* **Problèmes à résoudre**:
A) D'après l'entretien, à quel âge C. H. est-il arrivé à Paris ?
B) Poursuivez l'entretien à partir de sa dernière phrase.

* **Extrait source**:

━━━

Vous avez aussi écrit que vos modèles artistiques de l’époque (Jean-Luc Lagarce, Hervé Guibert, Jacques Demy…) se rangeaient tous du côté de la mort – ils ont été emportés par le sida. Comment cela a marqué votre existence et votre rapport à la création ?
C. H. : C’est très étrange de s’attacher à ces gens-là. Quand vous les lisez ou voyez leurs films à 15-20 ans, que vous êtes homosexuel, provincial, et qu’ils vous initient à la fois à la littérature et au théâtre, vous rêvez de leur vie plus libre, plus séduisante. Puis, très vite, vous apprenez leur mort. C’est comme si l’énergie, l’élan qu’ils vous donnaient, on vous en privait brutalement. On peut le vivre comme un rappel à l’ordre, ou bien on pense que c’est une destinée qu’on va partager avec eux d’une manière presque inéluctable…Quand je suis arrivé à Paris et que j’ai commencé à publier, vers 1995-1996, j’aurais tellement aimé pouvoir payer ma dette envers ces gens qui m’avaient donné le désir de créer – même s’ils n’auraient pas forcément été bienveillants envers moi ; si ça se trouve ils auraient trouvé ça abominable, ce que je faisais.

V. L. : Je pense pas, quand même…

C. H. : À l’inverse, quand on commence à travailler, on a parfois besoin de se construire contre ses modèles de jeunesse. Là, comme ils étaient morts, je ne pouvais même pas. Cette absence, j’ai le sentiment qu’elle marque très fortement l’identité et la valeur de mon travail, en littérature ou en cinéma.

Quand Arthur débarque pour la première fois à Paris, il veut assister à une réunion d’Act Up, et visiter une expo à Beaubourg. Vous, Christophe, vous vous souvenez des premières choses que vous vouliez y voir ou y faire ?
C. H. : Je suis arrivé à Paris à 24 ans. C’est une chance : tous les excès de l’adolescence, je les ai vécus en Bretagne où on est assez protégé. Donc j’étais surtout boulimique de musées… J’étais fasciné et intimidé, je me demandais si j’étais vraiment légitime pour entrer dans tous ces lieux de culture… Le tout premier jour, je suis aussi allé aux Cahiers du cinéma pour déposer un CV.

━━━

* **Lignes de données**:
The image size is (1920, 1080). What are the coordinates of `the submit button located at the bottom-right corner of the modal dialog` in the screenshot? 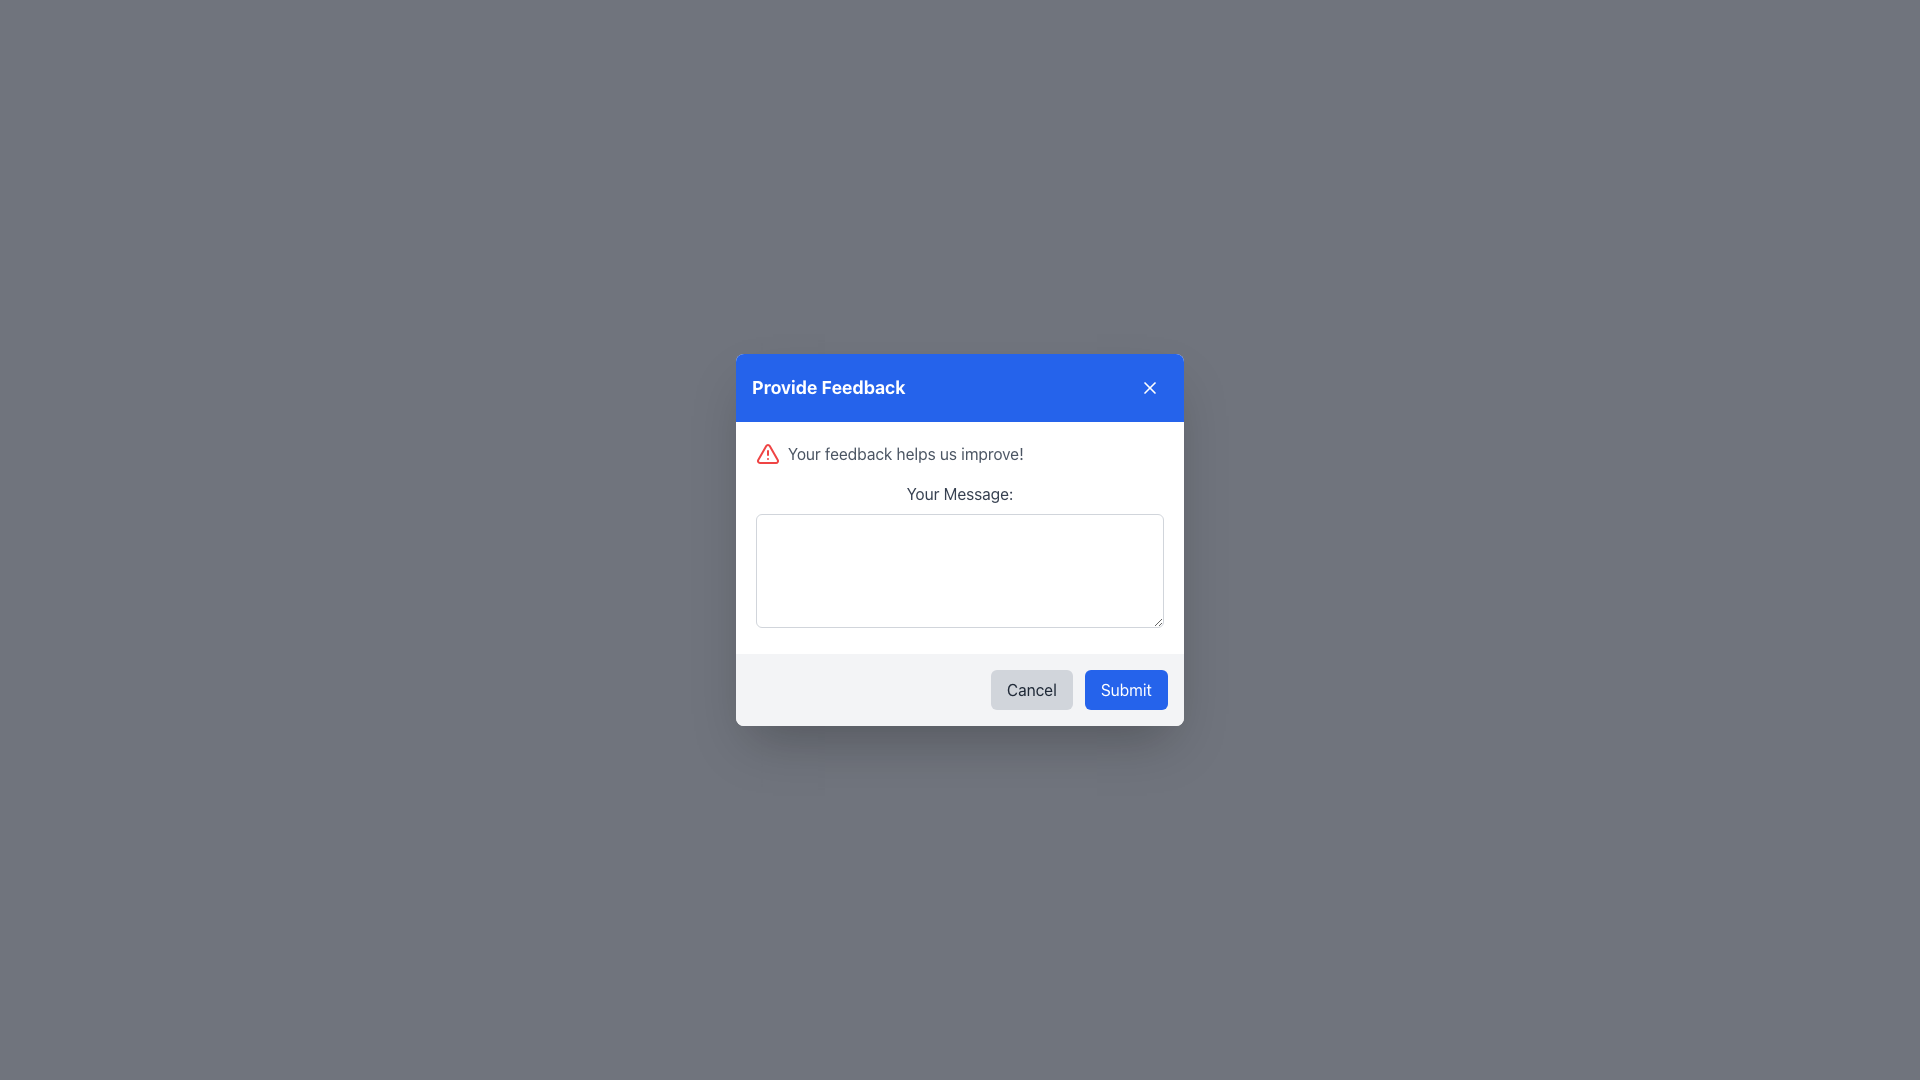 It's located at (1126, 689).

━━━

* **Les résultats**:
A) À 24 ans.

B)
V. L. : Direct, en sortant du train ?

C. H. : Oui, j’avais tellement mal au ventre, je suis passé dix fois devant avant de me décider. Serge Toubiana m’a contacté peu de temps après, il voulait bien me rencontrer…

Quand on a une vingtaine d’années, vous pensez qu’on vit Paris différemment selon qu’on y soit né ou qu’on vienne d’ailleurs ?
V. L. : Par rapport à ce que tu viens de dire, pour le coup, moi qui suis né à Paris, c’était très différent. Petit, j’avais des sorties scolaires à Beaubourg, à l’Opéra Garnier… Très tôt, mes parents m’ont beaucoup emmené dans les musées, au cinéma. Il y a un éveil culturel énorme… Je pense qu’aujourd’hui, mine de rien, c’est plus la littérature qui est difficile d’accès, s’y intéresser demande un vrai effort.

Vincent, dans le film, il y a l’idée de la jeunesse qui vit avant tout pour des moments intenses. Ça vous parle ?
V. L. : Oui, carrément. C’est un peu ça qui caractérise la jeunesse : l’envie de vivre vite. C’est aussi mon cas. En tournage, on vit énormément de choses pendant deux  mois, et ensuite ça s’arrête. Le temps passe très vite. Surtout pour un acteur, par rapport à un réalisateur qui passe parfois plus d’un an à écrire.

C. H. : Surtout toi, ta jeunesse a été transformée par le fait de faire du cinéma.

Avant d’aborder le tournage, vous aviez quelles images des années 1990 en tête ?
V. L. : Ma naissance, uniquement.

C. H. : C’est l’événement le plus important des années 1990.

V. L. : Ça fait peu de temps que cette période est représentée au cinéma. J’avais plutôt à l’esprit des images de films américains, de David Lynch et de Jim Jarmusch notamment.

C. H. : On commence à y arriver, parce que des auteurs qui ont aujourd’hui 40 ans 
se mettent à raconter leur jeunesse… 
En tout cas, ce ne sont pas des années faciles à fétichiser : elles sont peu marquées par les modes vestimentaires ou des styles architecturaux. Pour recréer cette époque, je ne voulais pas passer par la reconstitution : je pensais qu’une couleur suffirait à en évoquer l’ambiance. Je ne sais pas très bien pourquoi mais c’était ma période bleue. Donc avec le chef opérateur, Rémy Chevrin, on a décliné toutes les atmosphères 
autour du bleu.

V. L. : C’est marrant d’attribuer une couleur à une époque.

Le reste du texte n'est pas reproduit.